## Article:
-=-=-

Files
docling-serve/examples/prometheus-scrape.yaml
2026-01-12 13:17:07 +01:00

107 lines
3.2 KiB
YAML

# Prometheus Scrape Configuration for Docling Serve
# Add this to your Prometheus configuration file (prometheus.yml)
scrape_configs:
- job_name: 'docling-serve'
# Scrape interval
scrape_interval: 15s
scrape_timeout: 10s
# Metrics path (default is /metrics)
metrics_path: /metrics
# Static targets configuration
static_configs:
- targets:
# Replace with your docling-serve instance(s)
- 'localhost:5001'
- 'docling-serve-1.example.com:5001'
- 'docling-serve-2.example.com:5001'
# Optional labels to add to all metrics from this job
labels:
environment: 'production'
service: 'docling-serve'
# Optional: Add authentication if API key is required
# basic_auth:
# username: ''
# password: 'your-api-key'
# Optional: TLS configuration
# tls_config:
# ca_file: /path/to/ca.crt
# cert_file: /path/to/client.crt
# key_file: /path/to/client.key
# insecure_skip_verify: false
---
# VictoriaMetrics Scrape Configuration
# For use with VictoriaMetrics, configuration is compatible with Prometheus
# vmagent configuration example:
# vmagent \
# -promscrape.config=prometheus-scrape.yaml \
# -remoteWrite.url=http://victoriametrics:8428/api/v1/write
---
# Kubernetes Service Discovery Example
# For auto-discovery of docling-serve pods in Kubernetes
scrape_configs:
- job_name: 'docling-serve-k8s'
kubernetes_sd_configs:
- role: pod
namespaces:
names:
- default
- docling-serve
relabel_configs:
# Only scrape pods with label app=docling-serve
- source_labels: [__meta_kubernetes_pod_label_app]
action: keep
regex: docling-serve
# Use pod name as instance label
- source_labels: [__meta_kubernetes_pod_name]
target_label: pod
# Use namespace as label
- source_labels: [__meta_kubernetes_namespace]
target_label: namespace
# Set metrics path
- target_label: __metrics_path__
replacement: /metrics
# Set port to scrape
- source_labels: [__address__]
action: replace
regex: ([^:]+)(?::\d+)?

-=-=-

## Data shown:
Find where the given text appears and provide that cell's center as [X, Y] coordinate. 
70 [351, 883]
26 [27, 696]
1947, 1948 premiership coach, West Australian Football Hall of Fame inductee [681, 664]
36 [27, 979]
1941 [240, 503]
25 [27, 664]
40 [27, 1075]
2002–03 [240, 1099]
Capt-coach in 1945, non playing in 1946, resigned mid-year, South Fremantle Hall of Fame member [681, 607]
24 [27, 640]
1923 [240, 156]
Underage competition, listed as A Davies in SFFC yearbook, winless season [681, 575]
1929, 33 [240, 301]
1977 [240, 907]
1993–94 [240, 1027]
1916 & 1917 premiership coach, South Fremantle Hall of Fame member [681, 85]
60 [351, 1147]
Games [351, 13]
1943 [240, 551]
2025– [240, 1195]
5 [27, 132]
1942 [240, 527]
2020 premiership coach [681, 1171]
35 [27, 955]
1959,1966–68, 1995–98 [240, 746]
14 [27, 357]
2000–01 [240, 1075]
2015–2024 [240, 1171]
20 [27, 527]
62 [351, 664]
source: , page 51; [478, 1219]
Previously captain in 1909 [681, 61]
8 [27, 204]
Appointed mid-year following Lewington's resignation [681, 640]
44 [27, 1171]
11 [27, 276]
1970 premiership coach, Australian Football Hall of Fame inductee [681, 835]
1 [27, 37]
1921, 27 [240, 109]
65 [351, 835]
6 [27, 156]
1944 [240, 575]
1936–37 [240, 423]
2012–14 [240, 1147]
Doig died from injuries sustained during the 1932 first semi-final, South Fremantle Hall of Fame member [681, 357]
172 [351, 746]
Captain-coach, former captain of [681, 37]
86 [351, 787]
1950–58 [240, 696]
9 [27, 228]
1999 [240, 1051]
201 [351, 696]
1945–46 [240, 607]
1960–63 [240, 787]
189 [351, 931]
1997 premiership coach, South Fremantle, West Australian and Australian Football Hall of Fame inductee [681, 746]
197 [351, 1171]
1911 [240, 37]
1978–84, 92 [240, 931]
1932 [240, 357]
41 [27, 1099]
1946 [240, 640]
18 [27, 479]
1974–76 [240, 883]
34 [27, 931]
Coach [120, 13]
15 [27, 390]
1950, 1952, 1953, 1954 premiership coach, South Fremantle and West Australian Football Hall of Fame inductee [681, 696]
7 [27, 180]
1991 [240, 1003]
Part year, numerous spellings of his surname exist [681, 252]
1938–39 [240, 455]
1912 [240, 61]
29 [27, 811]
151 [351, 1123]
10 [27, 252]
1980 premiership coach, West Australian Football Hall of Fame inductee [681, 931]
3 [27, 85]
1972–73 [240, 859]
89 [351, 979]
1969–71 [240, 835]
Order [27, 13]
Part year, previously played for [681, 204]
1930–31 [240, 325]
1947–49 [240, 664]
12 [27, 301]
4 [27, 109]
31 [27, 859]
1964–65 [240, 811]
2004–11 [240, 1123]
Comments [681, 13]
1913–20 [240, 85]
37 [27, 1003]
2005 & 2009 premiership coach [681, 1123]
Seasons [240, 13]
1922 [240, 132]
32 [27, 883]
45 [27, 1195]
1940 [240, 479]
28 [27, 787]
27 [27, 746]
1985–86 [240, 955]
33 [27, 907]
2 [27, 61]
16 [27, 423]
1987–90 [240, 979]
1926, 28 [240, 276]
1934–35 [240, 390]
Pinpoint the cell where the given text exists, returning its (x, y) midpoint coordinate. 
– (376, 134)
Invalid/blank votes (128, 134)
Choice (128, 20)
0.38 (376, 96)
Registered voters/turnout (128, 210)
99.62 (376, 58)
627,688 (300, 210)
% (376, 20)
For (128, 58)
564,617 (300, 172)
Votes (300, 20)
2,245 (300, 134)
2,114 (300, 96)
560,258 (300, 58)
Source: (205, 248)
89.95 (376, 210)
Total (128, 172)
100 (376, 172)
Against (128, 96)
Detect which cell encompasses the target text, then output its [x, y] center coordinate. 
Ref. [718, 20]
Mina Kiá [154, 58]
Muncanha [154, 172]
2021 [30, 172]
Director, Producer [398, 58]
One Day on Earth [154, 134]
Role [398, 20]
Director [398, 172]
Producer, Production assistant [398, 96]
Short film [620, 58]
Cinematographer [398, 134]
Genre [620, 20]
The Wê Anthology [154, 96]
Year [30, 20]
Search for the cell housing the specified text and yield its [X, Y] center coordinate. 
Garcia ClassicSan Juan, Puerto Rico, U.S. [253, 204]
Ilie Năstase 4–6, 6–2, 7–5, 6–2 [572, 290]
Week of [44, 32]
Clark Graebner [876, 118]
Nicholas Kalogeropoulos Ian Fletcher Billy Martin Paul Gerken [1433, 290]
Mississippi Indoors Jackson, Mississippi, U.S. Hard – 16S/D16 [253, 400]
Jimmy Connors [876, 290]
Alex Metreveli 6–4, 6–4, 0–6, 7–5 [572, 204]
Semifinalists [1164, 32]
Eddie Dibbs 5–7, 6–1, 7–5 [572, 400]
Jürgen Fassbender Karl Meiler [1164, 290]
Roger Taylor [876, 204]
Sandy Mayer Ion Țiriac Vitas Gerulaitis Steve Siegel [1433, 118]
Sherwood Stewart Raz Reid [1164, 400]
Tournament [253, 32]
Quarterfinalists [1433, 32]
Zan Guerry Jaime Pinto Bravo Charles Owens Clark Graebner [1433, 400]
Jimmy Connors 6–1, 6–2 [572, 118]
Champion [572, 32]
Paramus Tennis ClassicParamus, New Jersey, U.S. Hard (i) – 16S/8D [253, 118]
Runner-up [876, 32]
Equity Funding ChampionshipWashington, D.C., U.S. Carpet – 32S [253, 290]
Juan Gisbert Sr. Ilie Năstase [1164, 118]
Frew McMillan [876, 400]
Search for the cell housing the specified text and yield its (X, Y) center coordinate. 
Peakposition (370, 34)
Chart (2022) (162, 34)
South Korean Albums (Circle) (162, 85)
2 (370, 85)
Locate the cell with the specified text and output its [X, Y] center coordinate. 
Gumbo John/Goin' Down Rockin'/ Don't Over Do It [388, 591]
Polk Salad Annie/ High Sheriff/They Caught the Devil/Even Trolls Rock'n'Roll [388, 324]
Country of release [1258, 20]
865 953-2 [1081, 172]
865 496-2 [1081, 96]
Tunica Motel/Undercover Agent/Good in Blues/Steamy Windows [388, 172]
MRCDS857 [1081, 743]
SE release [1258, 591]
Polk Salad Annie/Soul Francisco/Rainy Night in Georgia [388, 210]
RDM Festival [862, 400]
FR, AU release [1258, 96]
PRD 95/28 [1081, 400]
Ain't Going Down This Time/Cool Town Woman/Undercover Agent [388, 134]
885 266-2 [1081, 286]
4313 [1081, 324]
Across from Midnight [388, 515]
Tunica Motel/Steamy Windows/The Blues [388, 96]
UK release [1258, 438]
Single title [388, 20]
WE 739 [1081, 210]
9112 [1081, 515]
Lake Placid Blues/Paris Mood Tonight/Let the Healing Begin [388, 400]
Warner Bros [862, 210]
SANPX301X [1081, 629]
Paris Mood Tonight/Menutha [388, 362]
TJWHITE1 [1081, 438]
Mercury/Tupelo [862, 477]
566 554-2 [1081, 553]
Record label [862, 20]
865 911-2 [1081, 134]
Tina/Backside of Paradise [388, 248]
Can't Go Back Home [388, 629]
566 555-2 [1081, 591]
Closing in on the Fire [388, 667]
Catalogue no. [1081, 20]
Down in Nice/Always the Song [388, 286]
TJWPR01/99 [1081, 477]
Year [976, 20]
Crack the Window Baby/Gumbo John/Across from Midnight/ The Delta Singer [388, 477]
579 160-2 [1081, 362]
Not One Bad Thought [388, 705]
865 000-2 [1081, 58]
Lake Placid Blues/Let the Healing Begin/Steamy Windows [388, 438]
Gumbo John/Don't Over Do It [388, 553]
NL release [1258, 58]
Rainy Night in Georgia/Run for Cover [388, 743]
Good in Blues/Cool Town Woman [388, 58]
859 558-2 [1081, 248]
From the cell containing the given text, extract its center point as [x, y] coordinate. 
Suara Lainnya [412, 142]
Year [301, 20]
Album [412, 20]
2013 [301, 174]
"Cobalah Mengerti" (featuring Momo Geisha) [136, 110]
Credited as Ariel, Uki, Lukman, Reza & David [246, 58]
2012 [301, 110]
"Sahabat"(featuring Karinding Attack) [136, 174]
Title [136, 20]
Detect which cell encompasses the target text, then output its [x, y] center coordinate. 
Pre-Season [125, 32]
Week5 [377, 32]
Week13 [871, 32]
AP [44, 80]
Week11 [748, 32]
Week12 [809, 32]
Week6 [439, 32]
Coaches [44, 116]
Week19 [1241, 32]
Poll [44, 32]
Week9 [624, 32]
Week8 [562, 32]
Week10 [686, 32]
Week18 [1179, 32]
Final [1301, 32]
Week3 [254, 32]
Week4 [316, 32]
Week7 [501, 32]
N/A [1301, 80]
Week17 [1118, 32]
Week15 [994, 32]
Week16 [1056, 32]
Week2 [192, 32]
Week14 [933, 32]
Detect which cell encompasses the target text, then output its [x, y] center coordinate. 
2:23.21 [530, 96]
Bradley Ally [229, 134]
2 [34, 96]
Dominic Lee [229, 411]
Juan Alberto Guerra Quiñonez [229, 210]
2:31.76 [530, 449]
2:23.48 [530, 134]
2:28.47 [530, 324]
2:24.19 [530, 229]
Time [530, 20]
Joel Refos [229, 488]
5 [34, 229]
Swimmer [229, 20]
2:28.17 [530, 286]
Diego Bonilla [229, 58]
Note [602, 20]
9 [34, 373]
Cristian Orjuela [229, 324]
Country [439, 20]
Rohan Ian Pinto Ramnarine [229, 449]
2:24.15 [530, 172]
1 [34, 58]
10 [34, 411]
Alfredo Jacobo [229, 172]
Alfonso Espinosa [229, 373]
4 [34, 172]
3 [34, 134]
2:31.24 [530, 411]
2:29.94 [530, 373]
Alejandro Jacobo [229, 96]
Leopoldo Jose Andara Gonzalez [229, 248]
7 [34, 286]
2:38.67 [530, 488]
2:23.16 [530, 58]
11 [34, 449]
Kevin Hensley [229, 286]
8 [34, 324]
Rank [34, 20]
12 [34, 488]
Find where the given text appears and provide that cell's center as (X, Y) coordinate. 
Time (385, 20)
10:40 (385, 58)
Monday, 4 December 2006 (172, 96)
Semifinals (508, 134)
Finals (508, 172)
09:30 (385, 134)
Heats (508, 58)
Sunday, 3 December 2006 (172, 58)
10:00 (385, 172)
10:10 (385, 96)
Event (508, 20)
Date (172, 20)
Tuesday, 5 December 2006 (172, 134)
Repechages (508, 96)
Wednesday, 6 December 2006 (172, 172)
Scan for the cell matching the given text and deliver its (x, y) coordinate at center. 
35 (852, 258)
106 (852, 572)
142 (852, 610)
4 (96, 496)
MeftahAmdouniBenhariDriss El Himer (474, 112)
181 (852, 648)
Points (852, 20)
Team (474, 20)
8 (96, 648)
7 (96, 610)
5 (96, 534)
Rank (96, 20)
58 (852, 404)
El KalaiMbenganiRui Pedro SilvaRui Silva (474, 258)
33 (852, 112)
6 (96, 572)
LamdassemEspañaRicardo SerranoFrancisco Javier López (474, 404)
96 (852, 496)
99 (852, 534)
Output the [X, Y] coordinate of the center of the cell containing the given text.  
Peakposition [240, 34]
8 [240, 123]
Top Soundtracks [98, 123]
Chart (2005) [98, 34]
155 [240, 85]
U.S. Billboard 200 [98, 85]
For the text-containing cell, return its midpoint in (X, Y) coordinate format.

-=-=-

## Set problem A:
Name every setting listed under the commented-out TLS configuration in the Prometheus scrape configuration.
## Set problem B:
Rewrite the part of the records that opens with their first line and closes with the line containing "62 [351, 664]", replacing "premiership" with "championship" and keeping everything else the same.

## Exercise response A:
ca_file, cert_file, key_file, insecure_skip_verify

## Exercise response B:
Find where the given text appears and provide that cell's center as [X, Y] coordinate. 
70 [351, 883]
26 [27, 696]
1947, 1948 championship coach, West Australian Football Hall of Fame inductee [681, 664]
36 [27, 979]
1941 [240, 503]
25 [27, 664]
40 [27, 1075]
2002–03 [240, 1099]
Capt-coach in 1945, non playing in 1946, resigned mid-year, South Fremantle Hall of Fame member [681, 607]
24 [27, 640]
1923 [240, 156]
Underage competition, listed as A Davies in SFFC yearbook, winless season [681, 575]
1929, 33 [240, 301]
1977 [240, 907]
1993–94 [240, 1027]
1916 & 1917 championship coach, South Fremantle Hall of Fame member [681, 85]
60 [351, 1147]
Games [351, 13]
1943 [240, 551]
2025– [240, 1195]
5 [27, 132]
1942 [240, 527]
2020 championship coach [681, 1171]
35 [27, 955]
1959,1966–68, 1995–98 [240, 746]
14 [27, 357]
2000–01 [240, 1075]
2015–2024 [240, 1171]
20 [27, 527]
62 [351, 664]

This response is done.